**Task description**: Your answer is the lines from the one that has "Instruction: Toggle italic" through the last line of the records below, retyped exactly and alone.

───── Data shown

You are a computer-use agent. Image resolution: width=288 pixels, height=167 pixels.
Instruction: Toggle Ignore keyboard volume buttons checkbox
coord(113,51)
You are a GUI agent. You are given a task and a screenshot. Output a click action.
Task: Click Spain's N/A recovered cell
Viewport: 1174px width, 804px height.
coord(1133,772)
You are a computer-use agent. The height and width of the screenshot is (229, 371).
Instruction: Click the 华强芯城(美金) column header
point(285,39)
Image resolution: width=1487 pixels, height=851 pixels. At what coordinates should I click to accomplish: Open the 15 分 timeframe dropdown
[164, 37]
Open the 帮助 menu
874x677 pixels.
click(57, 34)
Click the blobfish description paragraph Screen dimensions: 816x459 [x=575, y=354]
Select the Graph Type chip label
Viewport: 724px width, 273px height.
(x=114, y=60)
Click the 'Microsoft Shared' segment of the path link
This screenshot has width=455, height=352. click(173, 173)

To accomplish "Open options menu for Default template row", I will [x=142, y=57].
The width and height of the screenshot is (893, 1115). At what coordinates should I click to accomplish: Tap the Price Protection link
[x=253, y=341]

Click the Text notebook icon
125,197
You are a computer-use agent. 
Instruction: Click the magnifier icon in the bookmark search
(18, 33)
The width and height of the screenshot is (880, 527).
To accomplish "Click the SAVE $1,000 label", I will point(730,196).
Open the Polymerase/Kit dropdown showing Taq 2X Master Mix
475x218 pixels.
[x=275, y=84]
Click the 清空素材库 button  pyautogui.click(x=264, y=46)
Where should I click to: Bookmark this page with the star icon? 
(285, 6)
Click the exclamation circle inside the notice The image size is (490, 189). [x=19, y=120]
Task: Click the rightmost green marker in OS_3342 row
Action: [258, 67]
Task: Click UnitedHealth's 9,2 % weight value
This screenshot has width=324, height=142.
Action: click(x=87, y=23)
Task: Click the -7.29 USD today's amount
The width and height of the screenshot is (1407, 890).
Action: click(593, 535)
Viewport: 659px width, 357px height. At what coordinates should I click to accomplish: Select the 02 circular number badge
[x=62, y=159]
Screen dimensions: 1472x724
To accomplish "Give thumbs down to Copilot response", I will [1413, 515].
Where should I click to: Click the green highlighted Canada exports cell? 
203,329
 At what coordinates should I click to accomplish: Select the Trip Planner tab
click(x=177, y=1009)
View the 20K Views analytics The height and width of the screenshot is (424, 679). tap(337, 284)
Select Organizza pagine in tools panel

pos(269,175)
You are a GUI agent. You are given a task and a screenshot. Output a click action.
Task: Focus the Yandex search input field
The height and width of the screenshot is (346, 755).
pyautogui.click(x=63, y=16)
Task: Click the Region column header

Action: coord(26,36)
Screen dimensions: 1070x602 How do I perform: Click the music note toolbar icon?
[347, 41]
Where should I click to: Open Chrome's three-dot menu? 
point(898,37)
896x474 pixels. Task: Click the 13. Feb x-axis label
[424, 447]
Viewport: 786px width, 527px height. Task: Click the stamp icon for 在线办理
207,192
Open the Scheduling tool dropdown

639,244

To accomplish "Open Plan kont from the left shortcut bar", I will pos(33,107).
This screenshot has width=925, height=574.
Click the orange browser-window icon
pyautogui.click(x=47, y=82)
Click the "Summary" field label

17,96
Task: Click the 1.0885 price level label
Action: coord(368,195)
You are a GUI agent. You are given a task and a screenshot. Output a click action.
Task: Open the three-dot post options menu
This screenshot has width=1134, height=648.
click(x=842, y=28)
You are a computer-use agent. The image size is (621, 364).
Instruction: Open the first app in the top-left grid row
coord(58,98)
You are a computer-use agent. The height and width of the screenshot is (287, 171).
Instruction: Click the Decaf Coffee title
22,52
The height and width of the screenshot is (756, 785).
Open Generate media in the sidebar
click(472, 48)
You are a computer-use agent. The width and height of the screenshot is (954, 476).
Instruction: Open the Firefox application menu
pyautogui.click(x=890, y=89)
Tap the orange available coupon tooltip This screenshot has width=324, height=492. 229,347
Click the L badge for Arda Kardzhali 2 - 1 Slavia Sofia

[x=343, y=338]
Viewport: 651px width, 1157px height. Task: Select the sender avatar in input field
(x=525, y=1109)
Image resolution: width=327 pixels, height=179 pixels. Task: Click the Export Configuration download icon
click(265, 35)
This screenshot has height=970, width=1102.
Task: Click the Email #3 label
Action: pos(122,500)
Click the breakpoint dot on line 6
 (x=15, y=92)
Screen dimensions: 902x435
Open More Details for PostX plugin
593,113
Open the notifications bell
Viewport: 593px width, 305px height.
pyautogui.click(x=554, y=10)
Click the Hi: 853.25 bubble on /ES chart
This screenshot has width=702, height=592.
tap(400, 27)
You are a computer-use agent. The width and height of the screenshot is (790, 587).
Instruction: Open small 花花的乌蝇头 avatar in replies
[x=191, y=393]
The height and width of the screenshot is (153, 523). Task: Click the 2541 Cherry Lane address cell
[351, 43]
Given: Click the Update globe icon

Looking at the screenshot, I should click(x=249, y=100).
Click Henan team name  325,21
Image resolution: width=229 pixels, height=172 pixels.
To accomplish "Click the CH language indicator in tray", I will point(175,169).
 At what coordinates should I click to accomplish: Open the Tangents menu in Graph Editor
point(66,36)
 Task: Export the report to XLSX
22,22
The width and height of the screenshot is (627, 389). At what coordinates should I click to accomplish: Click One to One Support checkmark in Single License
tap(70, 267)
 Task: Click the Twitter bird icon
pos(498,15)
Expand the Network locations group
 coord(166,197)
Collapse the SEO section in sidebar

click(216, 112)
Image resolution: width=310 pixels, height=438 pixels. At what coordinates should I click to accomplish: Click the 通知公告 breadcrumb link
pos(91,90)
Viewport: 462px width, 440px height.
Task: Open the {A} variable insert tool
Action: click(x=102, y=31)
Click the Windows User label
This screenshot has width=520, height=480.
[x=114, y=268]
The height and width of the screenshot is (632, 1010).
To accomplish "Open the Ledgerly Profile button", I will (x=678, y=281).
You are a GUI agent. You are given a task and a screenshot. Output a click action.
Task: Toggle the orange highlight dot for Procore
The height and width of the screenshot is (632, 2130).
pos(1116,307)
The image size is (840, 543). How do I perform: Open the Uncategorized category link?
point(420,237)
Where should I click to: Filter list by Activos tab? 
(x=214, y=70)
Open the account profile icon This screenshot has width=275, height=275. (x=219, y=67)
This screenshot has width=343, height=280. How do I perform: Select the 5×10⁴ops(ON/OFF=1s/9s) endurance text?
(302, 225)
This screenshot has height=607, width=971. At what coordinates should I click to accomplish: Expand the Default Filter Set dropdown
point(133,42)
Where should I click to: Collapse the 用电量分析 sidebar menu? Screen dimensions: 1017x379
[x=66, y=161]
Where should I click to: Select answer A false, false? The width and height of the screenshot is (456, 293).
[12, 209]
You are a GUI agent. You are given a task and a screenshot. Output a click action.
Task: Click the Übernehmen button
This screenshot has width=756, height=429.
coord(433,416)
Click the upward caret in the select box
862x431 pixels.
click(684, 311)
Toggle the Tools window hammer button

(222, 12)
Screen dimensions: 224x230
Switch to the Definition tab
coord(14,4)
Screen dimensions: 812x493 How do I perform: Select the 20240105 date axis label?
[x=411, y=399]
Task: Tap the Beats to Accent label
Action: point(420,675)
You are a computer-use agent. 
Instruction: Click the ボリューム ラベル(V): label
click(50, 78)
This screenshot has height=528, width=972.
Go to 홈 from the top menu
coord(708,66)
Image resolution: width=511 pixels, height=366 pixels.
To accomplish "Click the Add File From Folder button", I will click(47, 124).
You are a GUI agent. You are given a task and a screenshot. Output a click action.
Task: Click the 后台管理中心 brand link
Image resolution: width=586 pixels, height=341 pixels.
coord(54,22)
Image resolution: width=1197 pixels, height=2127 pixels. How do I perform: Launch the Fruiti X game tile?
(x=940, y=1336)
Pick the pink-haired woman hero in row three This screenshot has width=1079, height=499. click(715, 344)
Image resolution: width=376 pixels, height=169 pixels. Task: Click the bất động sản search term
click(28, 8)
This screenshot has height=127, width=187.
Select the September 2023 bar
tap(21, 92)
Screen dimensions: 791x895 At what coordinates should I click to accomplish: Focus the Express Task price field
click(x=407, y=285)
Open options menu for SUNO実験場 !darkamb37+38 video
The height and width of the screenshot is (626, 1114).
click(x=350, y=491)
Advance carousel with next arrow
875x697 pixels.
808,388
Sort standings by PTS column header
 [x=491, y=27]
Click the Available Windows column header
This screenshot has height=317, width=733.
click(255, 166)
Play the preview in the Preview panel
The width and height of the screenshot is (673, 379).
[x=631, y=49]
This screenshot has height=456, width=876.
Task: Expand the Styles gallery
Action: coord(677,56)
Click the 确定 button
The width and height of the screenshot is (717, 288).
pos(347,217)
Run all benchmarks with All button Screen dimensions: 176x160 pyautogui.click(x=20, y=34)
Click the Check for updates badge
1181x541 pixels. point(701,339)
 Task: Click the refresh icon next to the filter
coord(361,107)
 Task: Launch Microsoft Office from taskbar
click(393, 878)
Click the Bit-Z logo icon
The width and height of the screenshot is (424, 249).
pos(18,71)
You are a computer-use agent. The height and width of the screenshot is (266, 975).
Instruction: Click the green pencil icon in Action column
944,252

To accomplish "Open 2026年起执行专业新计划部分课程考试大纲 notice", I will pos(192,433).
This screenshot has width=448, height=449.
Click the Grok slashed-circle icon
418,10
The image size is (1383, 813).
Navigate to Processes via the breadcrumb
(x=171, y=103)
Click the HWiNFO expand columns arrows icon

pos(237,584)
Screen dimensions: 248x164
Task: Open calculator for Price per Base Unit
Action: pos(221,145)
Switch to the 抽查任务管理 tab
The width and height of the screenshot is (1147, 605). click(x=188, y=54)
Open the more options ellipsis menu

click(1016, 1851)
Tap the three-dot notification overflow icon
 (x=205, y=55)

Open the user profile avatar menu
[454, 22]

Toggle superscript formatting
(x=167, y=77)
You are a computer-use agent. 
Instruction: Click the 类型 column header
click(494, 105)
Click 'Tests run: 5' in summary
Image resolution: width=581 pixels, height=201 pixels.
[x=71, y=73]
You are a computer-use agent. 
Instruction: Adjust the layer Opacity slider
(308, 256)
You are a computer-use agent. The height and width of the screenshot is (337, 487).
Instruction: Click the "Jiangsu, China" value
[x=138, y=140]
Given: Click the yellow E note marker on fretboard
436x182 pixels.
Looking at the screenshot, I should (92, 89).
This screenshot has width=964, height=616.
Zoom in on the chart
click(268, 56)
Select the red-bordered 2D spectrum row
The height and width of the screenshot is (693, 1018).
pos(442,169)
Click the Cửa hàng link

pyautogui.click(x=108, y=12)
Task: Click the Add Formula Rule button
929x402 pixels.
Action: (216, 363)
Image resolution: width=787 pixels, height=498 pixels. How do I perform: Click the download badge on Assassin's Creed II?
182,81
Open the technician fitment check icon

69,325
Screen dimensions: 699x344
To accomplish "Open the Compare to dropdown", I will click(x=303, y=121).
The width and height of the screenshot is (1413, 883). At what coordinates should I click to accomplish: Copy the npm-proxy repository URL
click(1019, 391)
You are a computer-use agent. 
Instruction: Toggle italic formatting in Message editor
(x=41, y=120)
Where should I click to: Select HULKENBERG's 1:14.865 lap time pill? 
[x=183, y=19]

──────────

**Reply to the exercise**:
Instruction: Toggle italic formatting in Message editor
(x=41, y=120)
Where should I click to: Select HULKENBERG's 1:14.865 lap time pill? 
[x=183, y=19]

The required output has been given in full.